In an e-mail response to The Korea Times on Friday, Ferguson said Krugman’s argument “collapsed” during the debate and he seemed to be living in a “parallel universe” away from the real world.
The two renowned scholars have clashed over the U.S. monetary policy recently. As a Keynesian, Krugman wants a more expansionary program to fight the fear of depression, while Ferguson is calling for a more balanced budget.
“His argument collapsed when he said investors should not worry about U.S. fiscal policy because all that is needed is for healthcare costs to be brought under control,” Ferguson said. “As that appears politically impossible, I don’t feel very reassured." During Wednesday's debate, Krugman had said that the U.S. budget can restore soundness by fixing the country’s health care program.
“In short, professor Krugman appears to have retreated into a parallel universe, where the simplicities of his introductory economics course at Princeton are more important than the complexities of the real financial world,” Ferguson said.
The two have been engaged in a war of words since April 2009, when they argued about the U.S. interest rate. The scope of the debate has expanded to a wider range of economics. It is generally viewed that Krugman represents the Keynesian camp, while Ferguson is more of a traditionalist.
Challenges were often made in the form of personal attacks. Krugman, an American, has used New York Times and his blog to attack Ferguson, once calling his archenemy a “poser” for his frequent appearances in the media. Ferguson, a Brit, took advantage of the Financial Times columns to fight back against the “patronizing” Nobel Prize winner. On Wednesday, he used a new term, “vulgar Keynesian,” on Krugman.

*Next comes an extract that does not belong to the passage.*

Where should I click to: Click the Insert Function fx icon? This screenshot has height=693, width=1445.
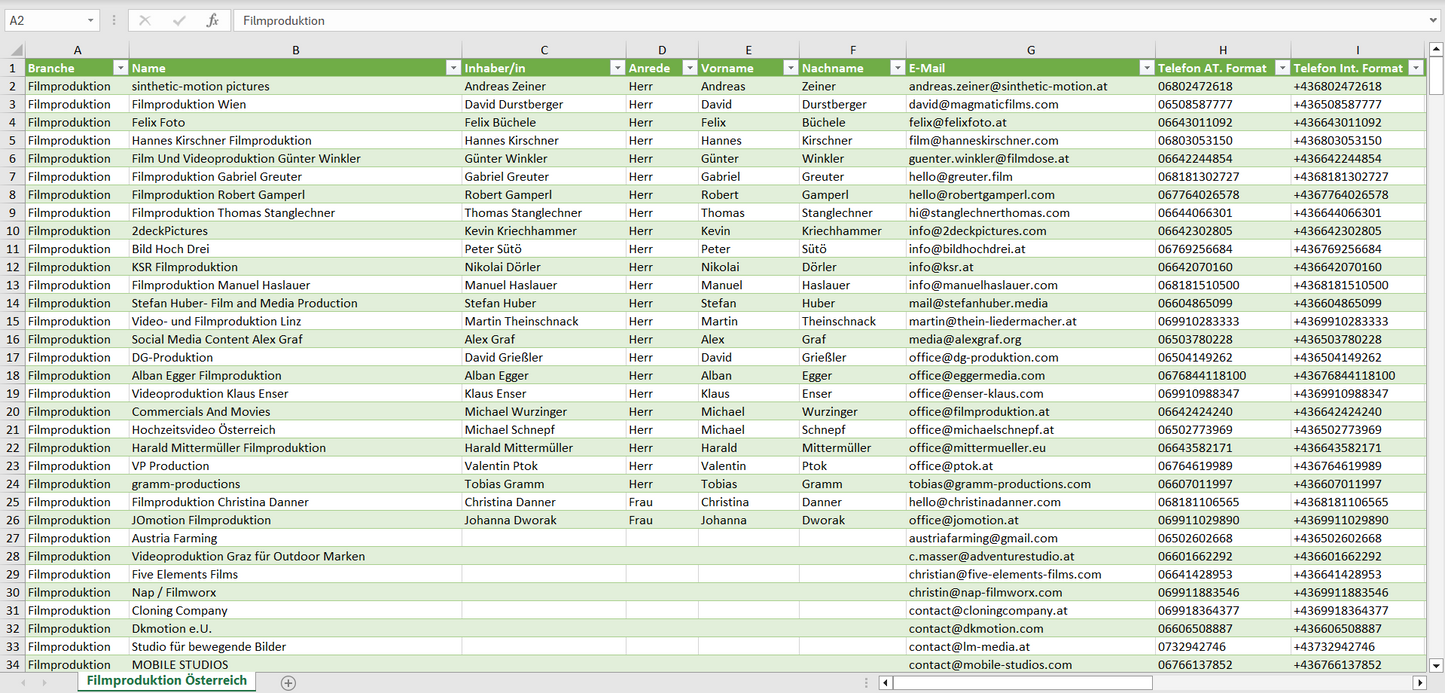pos(212,20)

Ferguson also complained on the fairness of The Korea Times article published on Thursday. Right after the debate, the Times reporter was only able to get comments from Krugman, in which he labeled Ferguson’s logic as “all weak” and said there had been no point for argument with him.

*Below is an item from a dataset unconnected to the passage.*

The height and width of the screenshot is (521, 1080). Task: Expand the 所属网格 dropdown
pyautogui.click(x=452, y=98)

“The result was that you published Krugman’s ‘sour grapes,’ with no comment from me,” Ferguson said.
He also said Krugman’s view is too confined to the United States.
“For what it’s worth, I think we saw very clearly how indifferent Paul Krugman is to the international consequences of reckless fiscal and monetary policy in the United States,” he said.
“The surge in emerging market equities and commodities shows just how inflationary U.S. policy already is. Running even larger deficits and doing even more quantitative easing will not solve the problem of the long-term unemployed in Michigan, which is a structural problem. It will just inflate new bubbles and cause more currency volatility.”
Krugman’s law and a canine verdict
The Harvard professor had also proposed “Krugman’s law” during the debate, that “the first person to say the other guy lost the debate has lost the debate.”
The talk had been moderated by Shin Hyun-song, a fellow Princeton professor of Krugman but a college friend of Ferguson’s. As expected, Shin told The Korea Times that there was no winner or loser.
But the organizer of the event, Maeil Economic Newspaper, disagrees. It went a step further with an off-color twist.
“’You need to study more.’ A great Nobel Prize winner humiliated like a dog in Korea,” read the top-story headline of the daily’s website on Wednesday, in an attack to Krugman.
The article instantly received dozens of protesting comments from readers, who thought the debate was productive and the headline too sensationalist. The headline and the comments were all removed the next day with no explanation from the paper.